Lo más triste de todo es que las derrotas ya no se pueden achacar a fallos puntuales del jugador de turno que nos hace perder tres puntos en un lance del partido. El único fallo ha sido ir a jugar al Sadar contra un equipo profesional, una vez más para mi solamente se puede salvar a un jugador de la hoguera, Lass Bangoura está un nivel por encima de todos los compañeros e incluso me atrevería a decir que es uno de los que al menos no aparenta esa asombrosa indolencia a la que sus compañeros nos tienen acostumbrados últimamente.

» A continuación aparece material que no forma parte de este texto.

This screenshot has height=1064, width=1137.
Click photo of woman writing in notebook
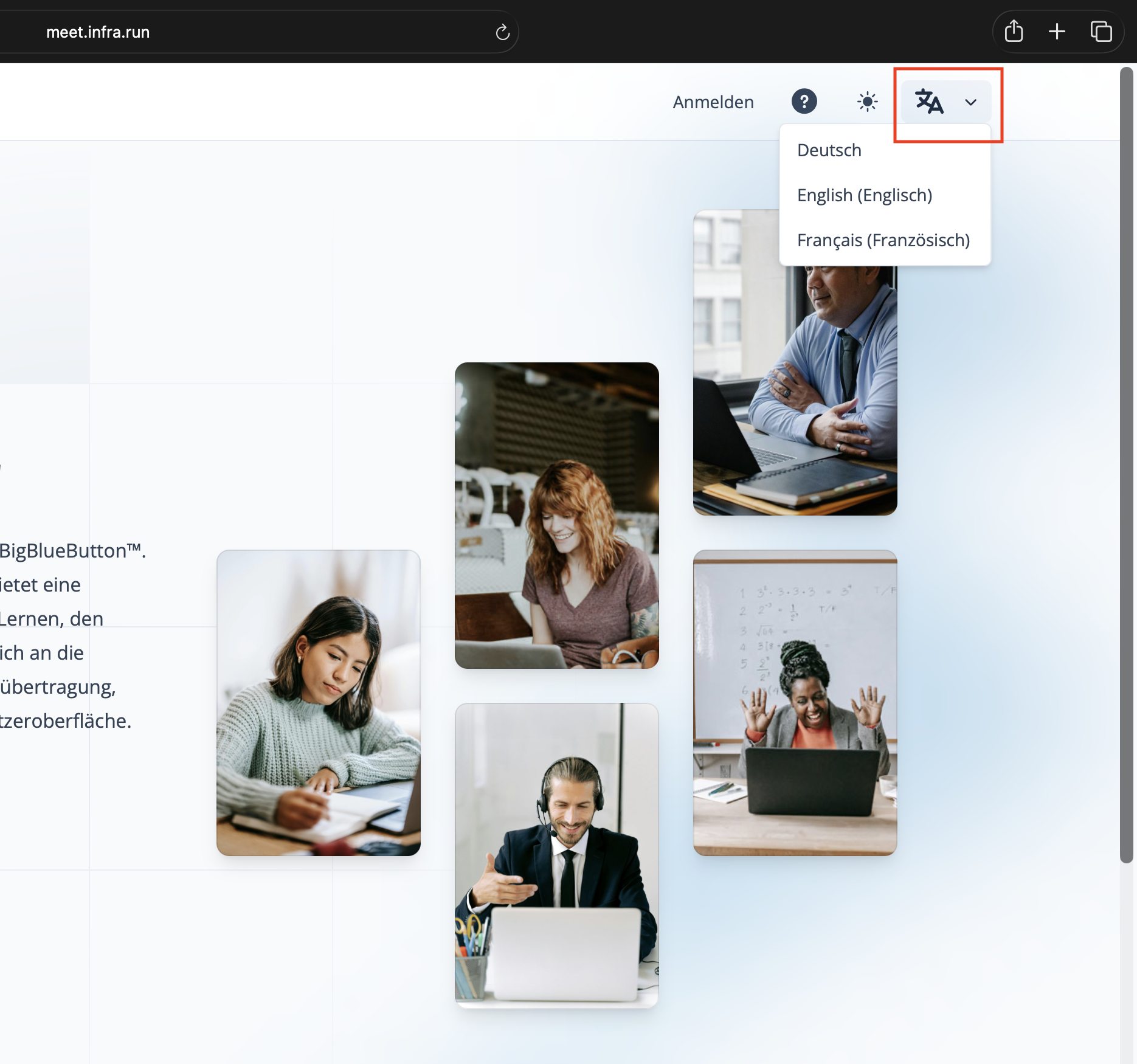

Al equipo de Jémez le falla todo menos una cosa, seremos el equipo que desciende a segunda división con la mayor media de posesión de Europa, todo lo demás falla. En este mundo del fútbol hasta el aficionado con menos conocimiento sabe que los equipos crecen desde la defensa, la nuestra es de mantequilla en la parte central y en los laterales directamente está ausente. No entro en el debate de tres o cuatro defensas porque eso son cuentos de los meacolonias, se puede jugar bien con seis defensas un partido y el siguiente partido ser lamentable. El centro del campo pide a gritos una novedad y descanso para Trashorras. En el ataque no se que le falta porque aún no le he visto jugar, cuando le llegue un balón en condiciones al que juegue en punta os lo cuento. Cada adversario, cada campo y la forma física propia o rival son valores a tener en cuenta cuando planteas un partido, tu puedes tener una dirección a seguir pero no puedes jugar igual siempre. Paco ya ha dejado claro que no va a cambiar y que si quieren otra forma de jugar será sin él a los mandos del equipo.
Osasuna es un equipo que sabe a lo que juega y a quien debe ganar, no es de ahora, históricamente lo ha demostrado, en sus cuentas ya tenía los tres puntos contra el Rayo en casa y uno en vallecas, seguramente lo conseguirá. En el minuto uno, de estrategia ya nos ganaba 1-0, en el minuto 12 con el 2-0 ya sabía que su objetivo estaba más que conseguido. La única emoción la puso una expulsión de De Las Cuevas (muy a lo Viera) cuando ya perdía el Rayo 3-0. El gol de Gálvez fue un espejismo más de este Rayo al que la realidad le golpea duramente aunque le pega aún más fuerte a los aficionados partido tras partido. No siento vergüenza porque yo no juego, eso deberían sentirlo los que juegan en el verde, solamente animo a unos jugadores que visten la franja que llevo tatuada en la piel desde muy pequeño. Lo más normal es que perdamos el sábado contra el Real Madrid, aunque casi me da más miedo que les ganemos, porque habrá muchos halagos para Jémez y ya sabemos lo que pasará después. Le gustan más las cámaras que a mi ir al campo a ver a mi equipo, no os digo nada.